Data showed that average weekly earnings rose by 1.8% in the three months to February, its slowest rate since January last year, after recording a rise of 2.1% during the previous three-month period. Investors were expecting it to increase by 2.3%. Also, the number of people employed rose less-than-expected by 20.0K, the slowest pace of growth since June 2015. Markets were expecting employment to advance by 60.0K, following an increase of 116.0K during the November-January 2016 period. However, UK’s ILO unemployment rate remained steady at a decade low level of 5.1%, in line with market expectations, during the December-February 2016 period.
In the Asian session, at GMT0300, the pair is trading at 1.4333, with the GBP trading marginally lower from yesterday’s close.

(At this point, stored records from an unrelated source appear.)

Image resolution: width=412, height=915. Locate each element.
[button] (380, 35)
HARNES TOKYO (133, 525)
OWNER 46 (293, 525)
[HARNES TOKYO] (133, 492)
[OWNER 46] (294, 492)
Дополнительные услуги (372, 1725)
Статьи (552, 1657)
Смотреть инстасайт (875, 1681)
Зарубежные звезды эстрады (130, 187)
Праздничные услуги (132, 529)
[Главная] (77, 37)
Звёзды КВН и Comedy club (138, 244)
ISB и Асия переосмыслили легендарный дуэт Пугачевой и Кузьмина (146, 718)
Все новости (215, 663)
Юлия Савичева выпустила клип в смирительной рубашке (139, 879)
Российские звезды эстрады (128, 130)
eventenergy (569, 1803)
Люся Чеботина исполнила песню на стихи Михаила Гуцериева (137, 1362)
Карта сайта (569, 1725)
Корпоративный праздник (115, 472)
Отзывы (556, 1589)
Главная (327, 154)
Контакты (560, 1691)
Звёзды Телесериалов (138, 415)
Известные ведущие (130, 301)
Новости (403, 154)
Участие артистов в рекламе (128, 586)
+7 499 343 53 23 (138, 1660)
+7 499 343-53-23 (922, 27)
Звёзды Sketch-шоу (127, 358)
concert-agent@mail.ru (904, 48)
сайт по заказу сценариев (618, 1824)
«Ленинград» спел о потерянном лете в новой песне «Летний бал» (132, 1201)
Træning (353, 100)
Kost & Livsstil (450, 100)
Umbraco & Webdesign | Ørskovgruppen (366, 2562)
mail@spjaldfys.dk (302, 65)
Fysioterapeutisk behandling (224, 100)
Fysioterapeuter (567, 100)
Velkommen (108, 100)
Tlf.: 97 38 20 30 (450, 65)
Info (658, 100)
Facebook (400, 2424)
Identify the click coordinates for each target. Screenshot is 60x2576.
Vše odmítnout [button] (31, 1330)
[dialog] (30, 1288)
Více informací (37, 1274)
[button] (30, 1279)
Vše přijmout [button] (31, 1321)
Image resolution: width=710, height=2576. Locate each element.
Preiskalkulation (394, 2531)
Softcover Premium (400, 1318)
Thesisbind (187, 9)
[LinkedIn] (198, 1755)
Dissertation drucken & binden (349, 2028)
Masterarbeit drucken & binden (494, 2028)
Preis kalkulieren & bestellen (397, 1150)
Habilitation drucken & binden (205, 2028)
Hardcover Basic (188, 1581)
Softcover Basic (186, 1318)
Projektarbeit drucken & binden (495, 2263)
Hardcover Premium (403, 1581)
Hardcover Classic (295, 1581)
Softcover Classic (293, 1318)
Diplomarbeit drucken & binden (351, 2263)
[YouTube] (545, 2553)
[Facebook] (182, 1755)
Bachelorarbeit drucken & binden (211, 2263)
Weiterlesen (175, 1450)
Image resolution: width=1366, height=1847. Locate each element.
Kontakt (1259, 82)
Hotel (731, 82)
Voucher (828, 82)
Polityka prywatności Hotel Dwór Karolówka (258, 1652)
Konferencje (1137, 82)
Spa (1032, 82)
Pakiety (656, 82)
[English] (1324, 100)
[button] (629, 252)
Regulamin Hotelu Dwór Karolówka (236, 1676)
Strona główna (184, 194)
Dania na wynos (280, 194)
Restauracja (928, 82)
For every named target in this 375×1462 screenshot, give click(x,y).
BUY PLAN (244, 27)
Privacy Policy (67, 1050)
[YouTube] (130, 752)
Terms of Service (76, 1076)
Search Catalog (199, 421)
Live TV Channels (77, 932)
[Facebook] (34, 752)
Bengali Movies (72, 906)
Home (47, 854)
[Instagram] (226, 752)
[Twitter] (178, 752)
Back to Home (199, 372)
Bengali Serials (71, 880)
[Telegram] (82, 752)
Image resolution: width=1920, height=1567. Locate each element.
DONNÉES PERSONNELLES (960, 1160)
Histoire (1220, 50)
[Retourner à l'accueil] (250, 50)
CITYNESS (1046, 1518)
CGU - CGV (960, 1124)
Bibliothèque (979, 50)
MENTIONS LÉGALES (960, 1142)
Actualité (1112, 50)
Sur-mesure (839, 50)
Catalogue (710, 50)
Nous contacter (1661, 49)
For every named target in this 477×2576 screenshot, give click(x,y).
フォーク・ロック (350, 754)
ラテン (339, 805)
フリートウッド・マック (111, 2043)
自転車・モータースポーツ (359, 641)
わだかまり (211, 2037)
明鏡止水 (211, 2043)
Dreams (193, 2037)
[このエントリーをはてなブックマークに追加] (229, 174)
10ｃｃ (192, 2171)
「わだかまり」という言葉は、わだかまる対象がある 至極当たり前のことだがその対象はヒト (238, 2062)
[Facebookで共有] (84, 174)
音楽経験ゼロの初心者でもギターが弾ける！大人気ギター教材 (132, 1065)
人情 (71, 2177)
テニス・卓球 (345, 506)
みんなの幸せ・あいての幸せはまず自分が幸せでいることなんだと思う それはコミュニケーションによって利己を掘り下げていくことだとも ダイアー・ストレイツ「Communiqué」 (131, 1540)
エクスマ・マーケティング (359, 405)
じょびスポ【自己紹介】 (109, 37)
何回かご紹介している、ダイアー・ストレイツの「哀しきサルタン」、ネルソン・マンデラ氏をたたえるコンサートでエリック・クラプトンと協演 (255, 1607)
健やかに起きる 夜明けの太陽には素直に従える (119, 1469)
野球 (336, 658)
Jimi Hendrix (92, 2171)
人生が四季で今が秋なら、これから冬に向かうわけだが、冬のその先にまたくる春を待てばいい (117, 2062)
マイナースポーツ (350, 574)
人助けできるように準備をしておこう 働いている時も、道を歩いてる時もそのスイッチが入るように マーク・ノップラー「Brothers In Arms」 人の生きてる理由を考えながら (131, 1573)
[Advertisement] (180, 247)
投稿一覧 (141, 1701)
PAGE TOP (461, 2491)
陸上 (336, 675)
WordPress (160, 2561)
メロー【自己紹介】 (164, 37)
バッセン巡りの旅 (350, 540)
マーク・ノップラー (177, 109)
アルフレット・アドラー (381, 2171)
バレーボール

The pair is expected to find support at 1.4299, and a fall through could take it to the next support level of 1.4264. The pair is expected to find its first resistance at 1.4390, and a rise through could take it to the next resistance level of 1.4446.
Going ahead, investors will look forward to the release of Britain’s retail sales and public sector net borrowing data, both for the month of March, scheduled to release in a few hours.
The currency pair is trading below its 20 Hr and 50 Hr moving averages.